Atlantic EVP Austin Daboh has told Music Week that Kojey Radical’s Reason To Smile will be “the most important hip-hop album of 2022”.
Reason To Smile is Kojey Radical’s debut full-length album and its release follows a purple patch since the previously independent rapper signed to Atlantic in 2019. It placed in the Top 10 in yesterday’s Midweek Sales Flash.
Speaking to Music Week for our March issue, alongside Radical, his manager John Woolf and Asylum Records A&R Kevin Christian-Blair, Daboh heaped praise on the East London MC.

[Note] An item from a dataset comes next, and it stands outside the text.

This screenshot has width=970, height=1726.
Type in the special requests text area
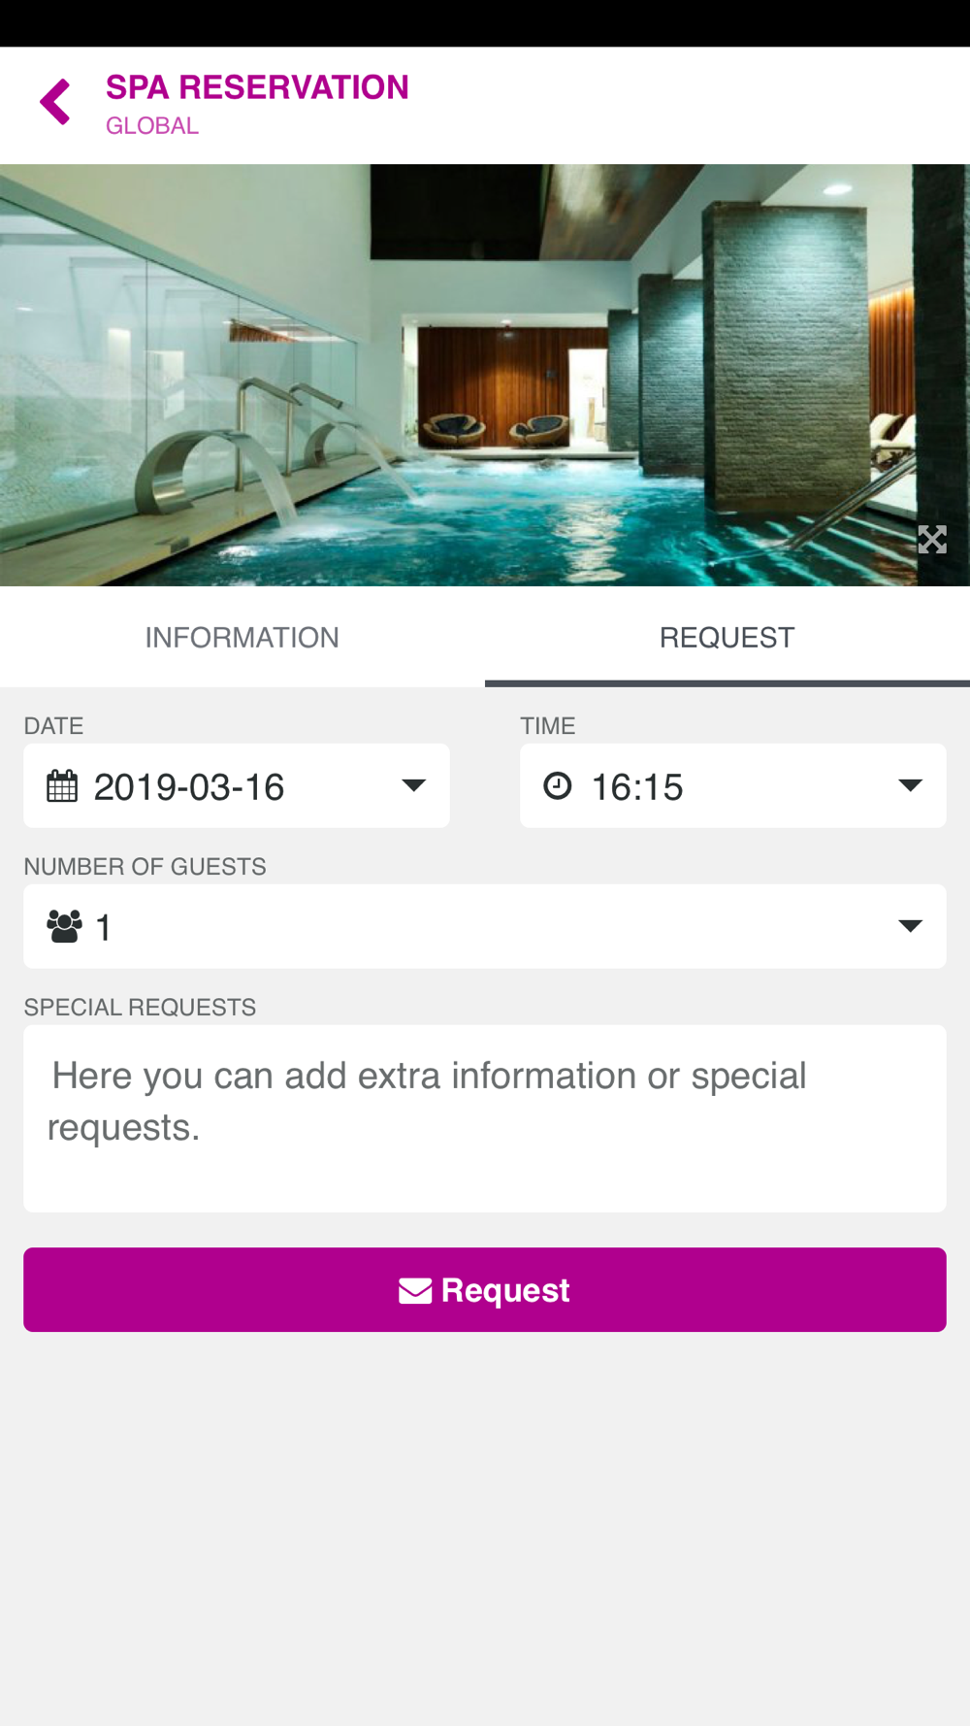tap(485, 1118)
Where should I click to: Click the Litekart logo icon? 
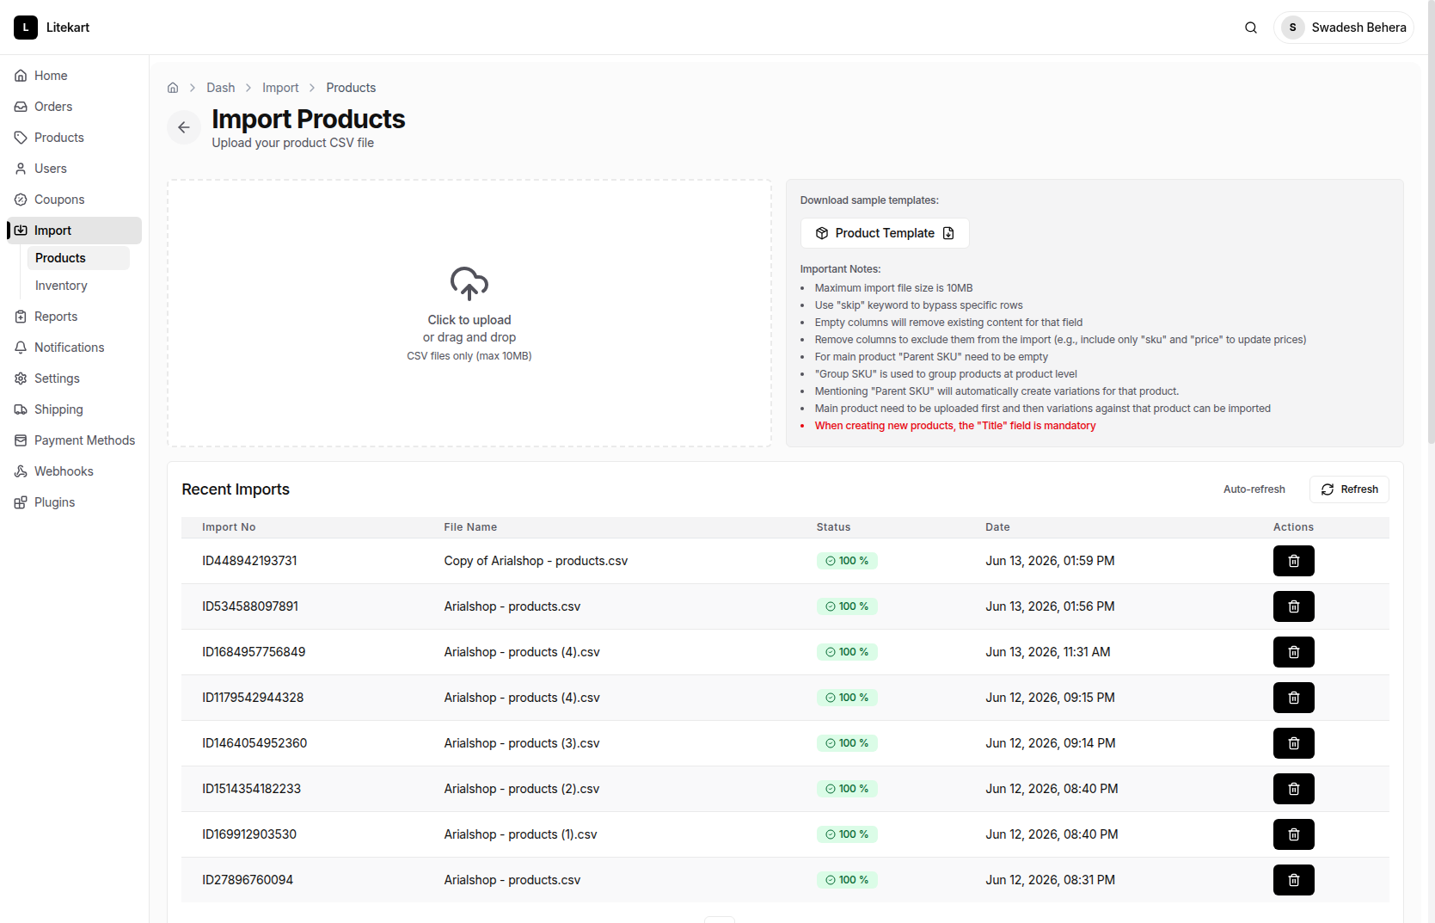point(26,28)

“Hip-hop is the genre of the oppressed,” Daboh said. “The best protest music comes out of oppression. When you look at what’s happening in the world and all the social injustices and racism that exists, then you see Kojey speaks for a generation that wants better. He gives a voice to the voiceless.”
Kojey Radical has 850,000 monthly listeners on Spotify and a growing profile, with the rapper signing records and CDs and meeting fans at a pop-up in Shoreditch during release week. Daboh opened up about the parameters for success within the team.
He’s saying something about class and identity that no one else is in hip-hop
Austin Daboh
“Obviously, we have commercial targets and we operate alongside Kojey as both a partner and a business,” said Daboh. “But Top 10 albums and singles aren’t how we really judge success here. I want to sit down in a year’s time and this record to be played as a cultural bookmark at schools across the country. That’s more interesting.”
Daboh described Kojey as a “long-term artist” and said he is capable of moving beyond music: “In 10 to 15 years, you might be talking to him about his new fashion range or a hit movie.”
Speaking further about the 15-track record, which features an array of guests including Wretch 32, Knucks, Kelis, Tiana Major9 and more, Daboh suggested that Kojey Radical is a unique proposition in UK rap.
“I truly believe that Kojey’s album will be the most important hip-hop album of 2022,” Daboh said. “He’s saying something about class and identity that no one else is saying in hip-hop.”
“Hip-hop is a protest genre, steeped in getting an opinion across and pointing out injustices, and it’s using whatever platform is available to do so,” added Daboh. “Maybe people stereotypically think of young teenage girls and pop music when they see TikTok, but scratch under the surface and there is a complex ecosystem of opinions and the analysis of deep lyrics.”